Lots of confusion on what JSONB is.
To your application, using JSONB looks very similar to the JSON datatype. You still read and write JSON strings—Your application will never see the raw JSONB content. The same SQL functions are available, with a different prefix (jsonb_). Very little changes from the application's view.
The difference is that the JSON datatype is stored to disk as JSON, whereas the JSONB is stored in a special binary format. With the JSON datatype, the JSON must be parsed in full to perform any operation against the column. With the JSONB datatype, operations can be performed directly against the on-disk format, skipping the parsing step entirely.
If you're just using SQLite to write and read full JSON blobs, the JSON datatype will be the best pick. If you're querying or manipulating the data using SQL, JSONB will be the best pick.
Is there any downside to storing JSON-B even if you’re not planning to query it? For example, size on disk, read/write performance?
If the order of items in the JSON blob matters then JSONB probably wouldn't preserve the order.
JSON is unordered. Nothing in your code should assume otherwise.
"An object is an unordered collection of zero or more name/value pairs, where a name is a string and a value is a string, number, boolean, null, object, or array."
You make it sound like it's one of the laws of physics.
ON part of JSON doesn't know about objects. When serialized, object entries are just an array of key-value pairs with a weird syntax and a well-defined order. That's true for any serialization format actually.
It's the JS part of JSON that imposes non-duplicate keys with undefined order constraint.
You are the engineer, you can decide how you use your tools depending on your use case. Unless eg. you need interop with the rest of the world, it's your JSON, (mis)treat it to your heart's content.
The text I quoted is from the RFC. json.org and ECMA-404 both agree. You are welcome to do whatever you want, but then it isn't JSON anymore.
It is very much still JSON, and your code can very much assume keys are ordered if your JSON tools respect it. ECMA-404 agrees:
If you work in environments that respect JSON key order (like browser and I think also Python) then unordered behavior of JSONB would be the exception not the rule.
That does not follow.
JSON formatted data remains JSON no matter if you use it incorrectly.
This happens all the time in the real world - applications unknowingly rely on undefined (but generally true) behavior. If you e.g. need to integrate with a legacy application where you're not completely sure how it handles JSON, then it's likely better to use plain text JSON.

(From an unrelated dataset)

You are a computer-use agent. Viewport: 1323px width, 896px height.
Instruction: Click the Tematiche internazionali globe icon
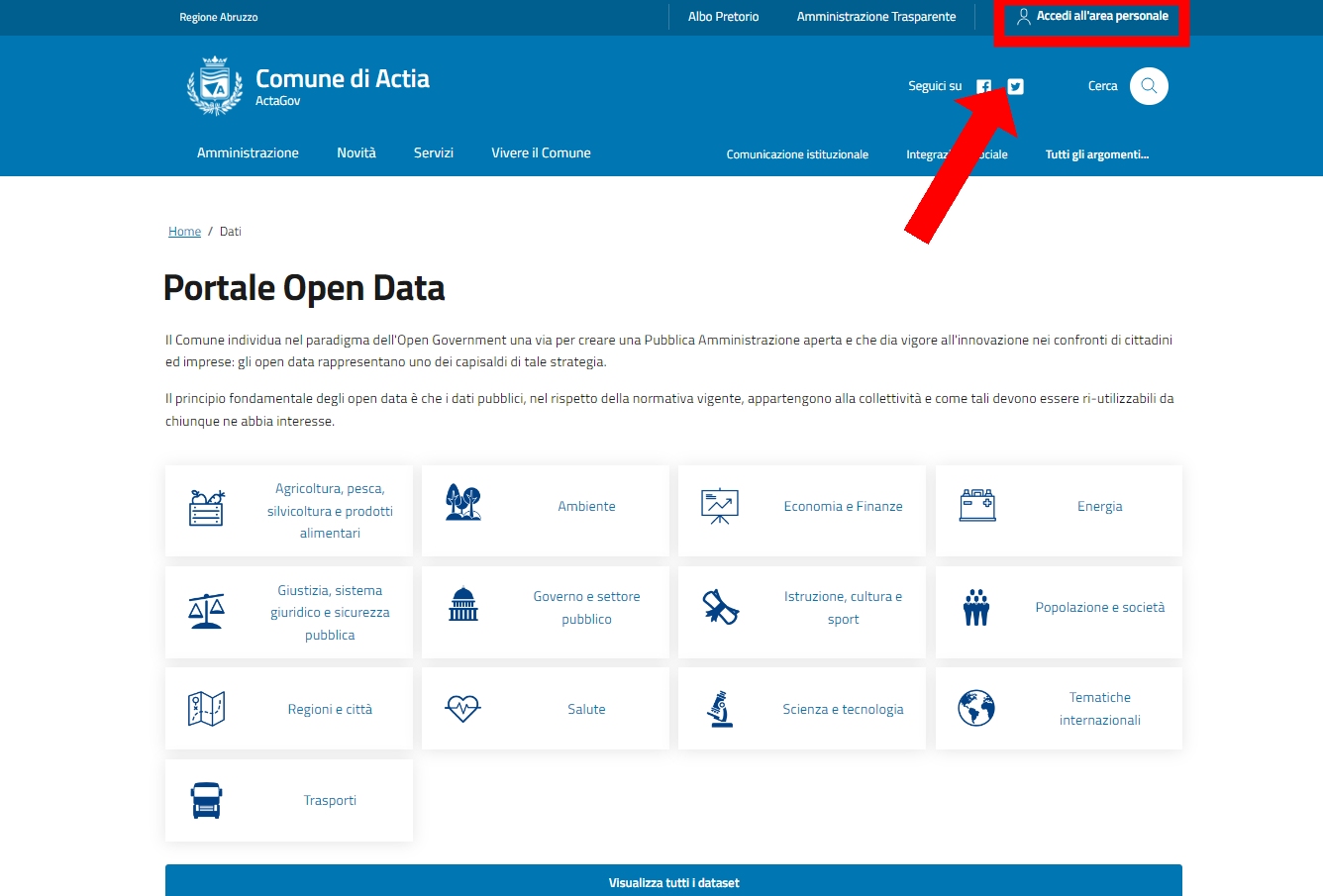[x=976, y=709]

You may take the risk as well, but then good luck explaining that those devs 10 years out of the company are responsible for the breakage happening after you've converted JSON to JSONB.
In some cases, insisting on ignoring the key order is too expensive luxury, since it basically forces you to parse the whole document first and only then process it. In case you have huge documents, you have to stream-read and this often implies relying on a particular key order (which isn't a problem since those same huge documents will likely be stream-written with a particular order too).
Actually since ES2015 the iteration order of object properties is fully defined: first integer keys, then string keys in insertion order, finally symbols in insertion order. (Of course, symbols cannot be represented in JSON.)
And duplicate properties in JSON are guaranteed to be treated the same way they are in object literals: a duplicate overwrites the previous value but doesn't change the order of the key.
Concretely that means if you write:
This is guaranteed to evaluate to: (Note that '1' was moved to front, and 'a' comes before 'b' even though the associated value comes from the final entry in the JSON code.)Python made a similar change in version 3.6 (officially since 3.7), both with regards to insertion order and later values overwriting earlier ones while preserving order. I think the only difference at this point is that Python doesn't move integer-like keys to the front, because unlike JavaScript, Python properly distinguishes between different key types.
That’s exactly the kind of difference between json and jsonb that you gotta keep in mind. Object properties are unordered, but a json string is very much ordered. It’s the same sequence of characters and lines each time, unless you parse it and dump it again. So if you want to preserve an unmodified original json string for some (e.g. cosmetic) reasons, you probably want json.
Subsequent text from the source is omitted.